Penggunaan AI dalam konteks penghafalan Al-Qur’an, menurut Gus Ulil, seharusnya diarahkan pada fungsi-fungsi pendukung. AI dapat berperan sebagai alat bantu untuk memeriksa keakuratan hafalan, membantu dalam proses pembelajaran, atau bahkan sebagai media untuk menyebarkan dan mengakses teks Al-Qur’an secara luas. Namun, AI tidak dapat menggantikan peran manusia dalam memahami, menghayati, dan mengamalkan nilai-nilai yang terkandung di dalam Al-Qur’an. Pemahaman dan penghayatan ini merupakan proses yang kompleks dan personal, yang melibatkan aspek intelektual, emosional, dan spiritual manusia.
Peran hafiz/hafizah, dalam konteks ini, melampaui sekadar kemampuan menghafal teks. Mereka berperan sebagai teladan, pembimbing, dan penjaga warisan keilmuan Islam. Mereka tidak hanya menghafal Al-Qur’an, tetapi juga memahami maknanya, menghayati nilai-nilai yang terkandung di dalamnya, dan mengamalkannya dalam kehidupan sehari-hari. Kualitas ini, menurut Gus Ulil, tidak dapat diukur dan direplikasi oleh mesin.
Perkembangan teknologi AI memang menghadirkan tantangan dan peluang baru bagi berbagai bidang kehidupan, termasuk dunia keagamaan.
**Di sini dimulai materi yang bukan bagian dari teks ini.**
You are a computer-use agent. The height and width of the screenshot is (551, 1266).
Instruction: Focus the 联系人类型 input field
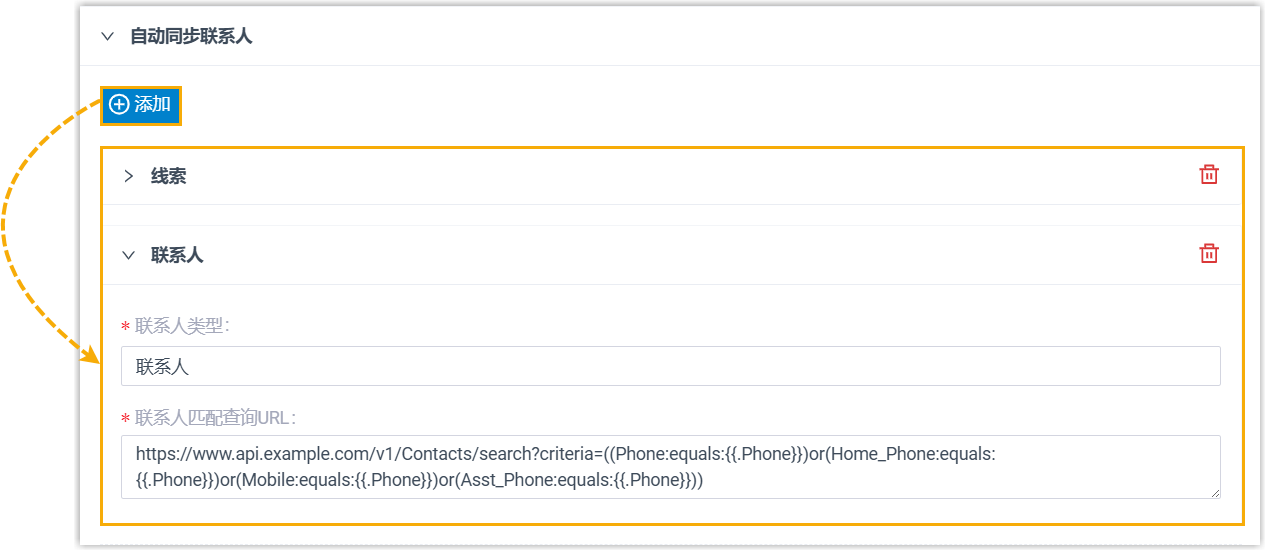tap(670, 366)
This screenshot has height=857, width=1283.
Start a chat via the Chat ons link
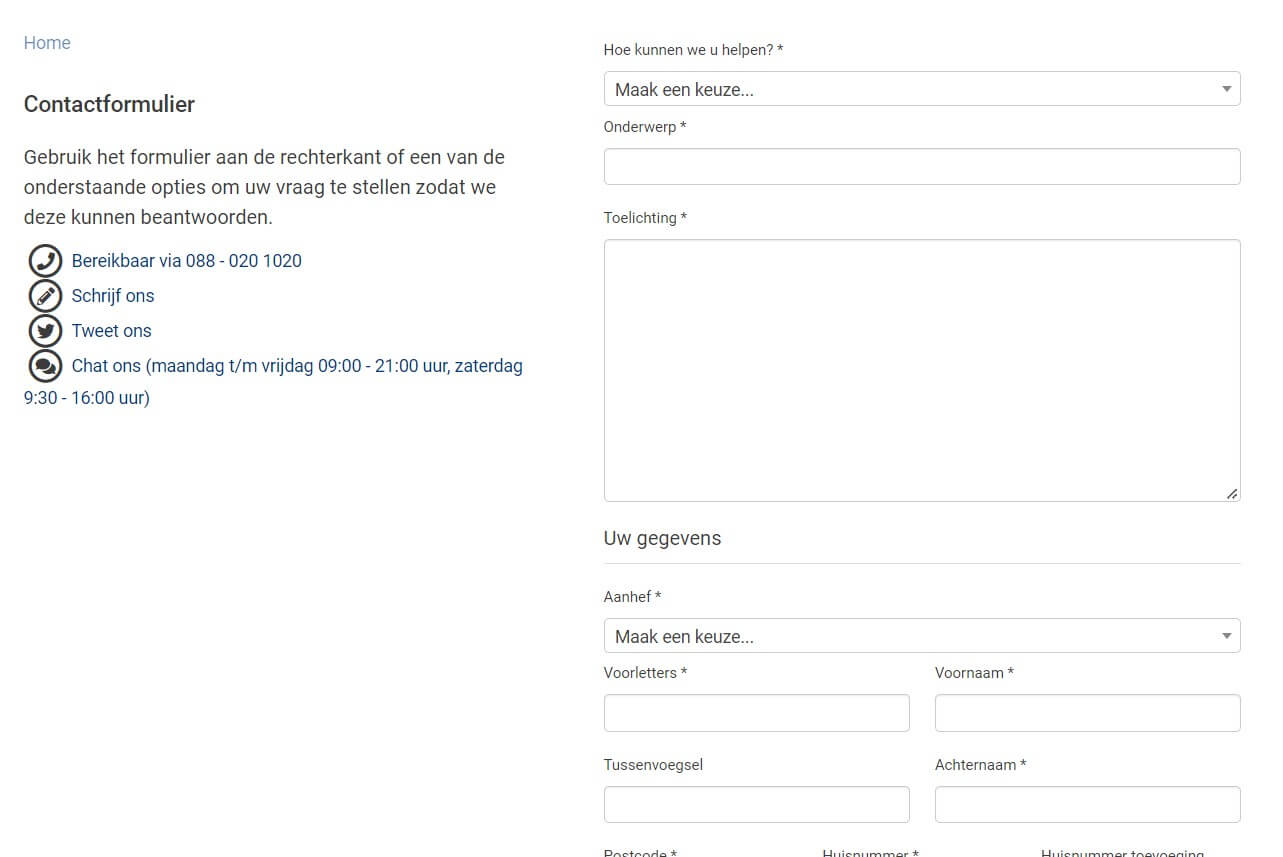273,381
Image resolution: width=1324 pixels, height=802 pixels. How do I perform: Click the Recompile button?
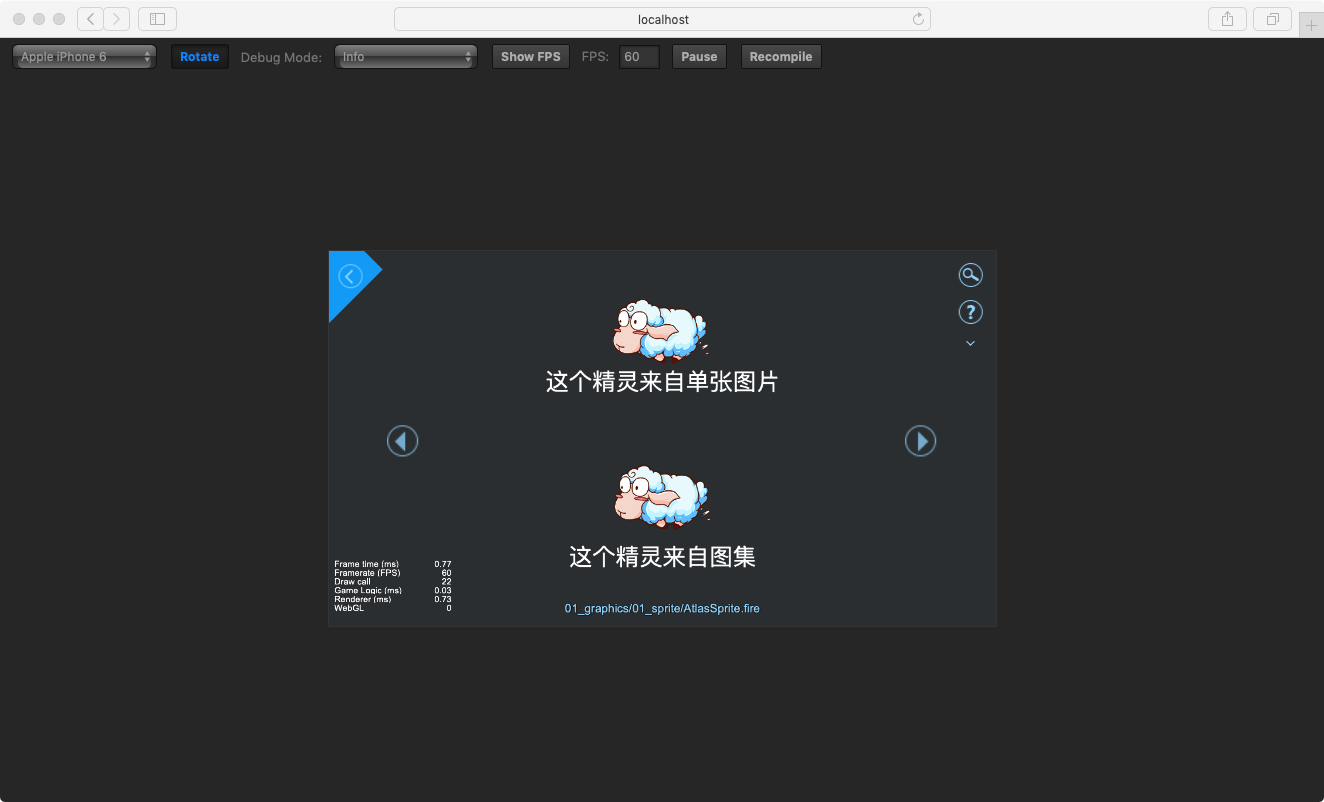(781, 57)
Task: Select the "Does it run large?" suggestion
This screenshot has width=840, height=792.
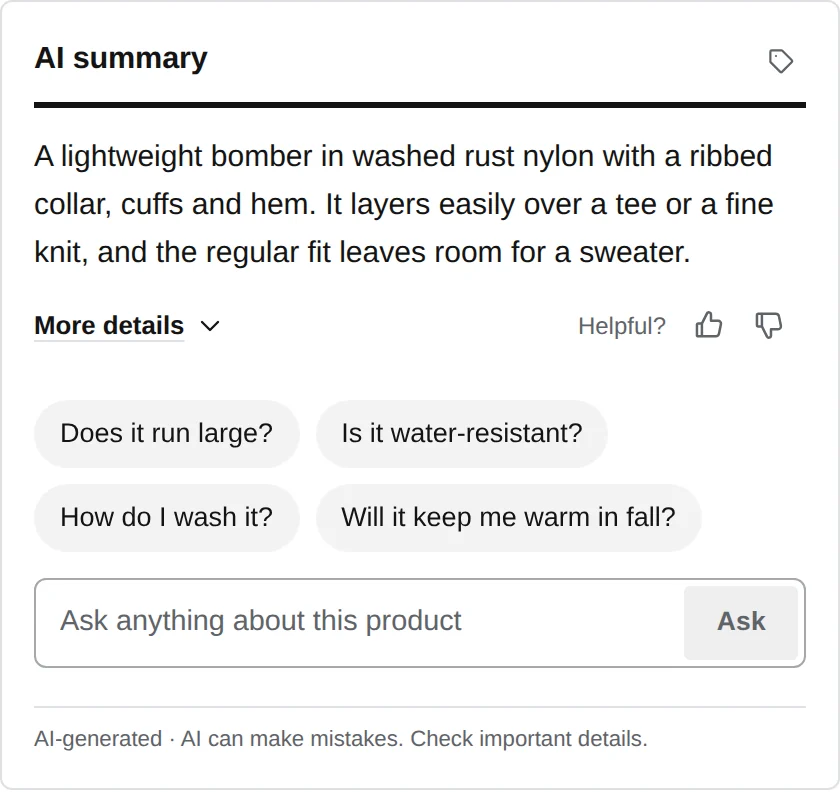Action: tap(167, 434)
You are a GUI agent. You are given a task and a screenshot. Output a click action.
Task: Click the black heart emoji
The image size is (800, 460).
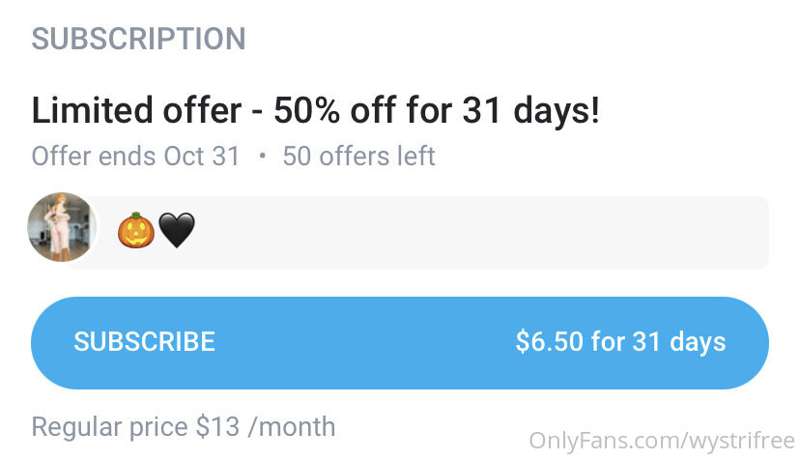coord(177,231)
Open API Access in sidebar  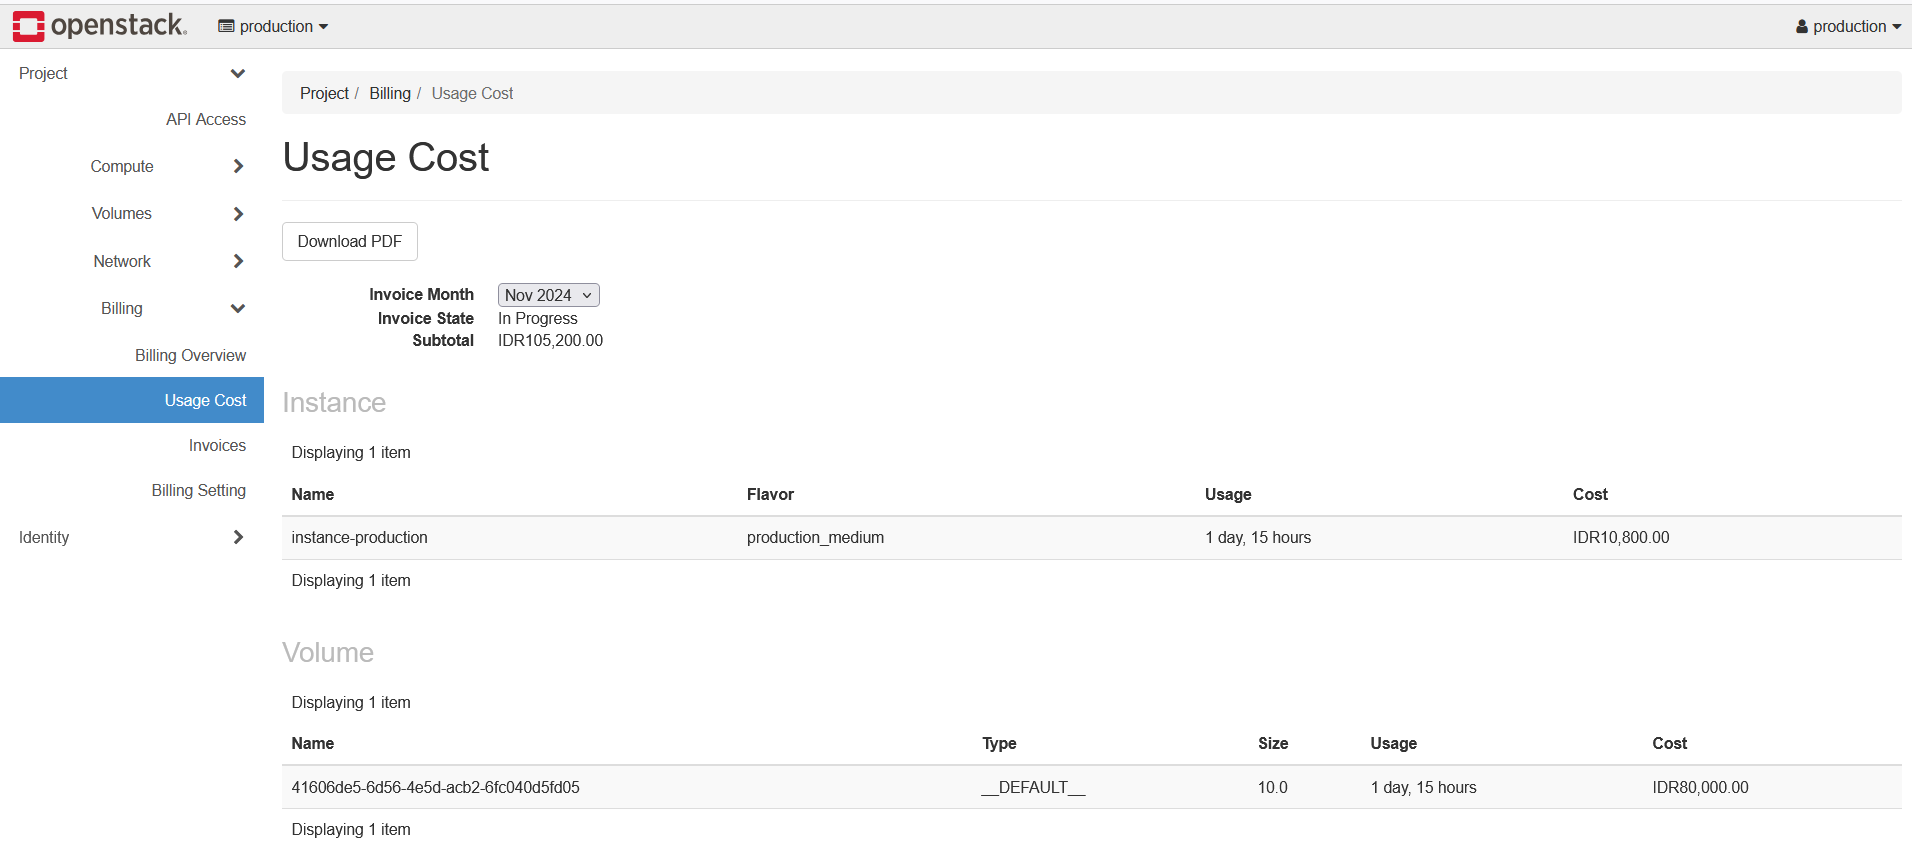click(x=205, y=120)
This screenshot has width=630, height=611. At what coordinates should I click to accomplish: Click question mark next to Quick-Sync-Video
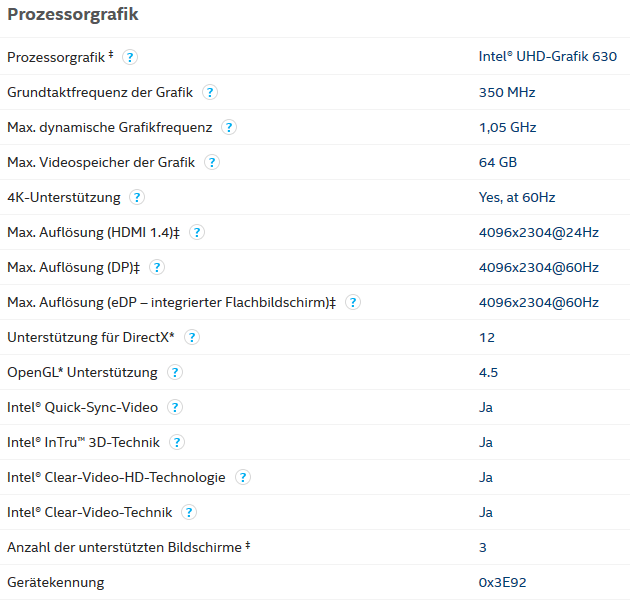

Namun, penting untuk selalu menempatkan teknologi pada posisi yang tepat, sebagai alat bantu yang mendukung aktivitas manusia, bukan sebagai pengganti peran manusia itu sendiri. Dalam konteks penghafalan Al-Qur’an, AI dapat menjadi alat bantu yang efektif, tetapi tidak akan pernah dapat menggantikan peran hafiz/hafizah yang memiliki dimensi spiritual dan emosional yang mendalam.
Gus Ulil juga menyoroti pentingnya menjaga keseimbangan antara kemajuan teknologi dan nilai-nilai kemanusiaan. Ia mengingatkan agar perkembangan teknologi tidak mengikis nilai-nilai luhur yang telah diwariskan selama berabad-abad. Penggunaan teknologi AI dalam konteks keagamaan harus diiringi dengan pemahaman yang mendalam tentang nilai-nilai agama dan etika. Hal ini penting untuk mencegah penyalahgunaan teknologi yang dapat merugikan manusia dan nilai-nilai kemanusiaan.
Kesimpulannya, pernyataan Gus Ulil mengenai teknologi AI dan peran manusia dalam menghafal Al-Qur’an bukan sekadar tanggapan terhadap isu terkini, melainkan sebuah refleksi filosofis yang mendalam tentang esensi kemanusiaan dan peran teknologi dalam kehidupan manusia. Ia menekankan pentingnya menjaga keseimbangan antara kemajuan teknologi dan nilai-nilai kemanusiaan, serta menempatkan teknologi pada posisi yang tepat sebagai alat bantu, bukan pengganti peran manusia. Peran hafiz/hafizah, dengan segala kompleksitas dan kedalamannya, tetap tak tergantikan oleh teknologi AI, karena melibatkan aspek spiritual dan emosional yang melekat pada kemanusiaan itu sendiri. Kemampuan untuk melakukan kesalahan, yang merupakan bagian tak terpisahkan dari perjalanan manusia, justru menjadi bukti keistimewaan dan potensi manusia untuk terus belajar dan berkembang. Oleh karena itu, perkembangan AI seharusnya dilihat sebagai peluang untuk memperkuat, bukan menggantikan, peran manusia dalam memahami dan mengamalkan ajaran Al-Qur’an.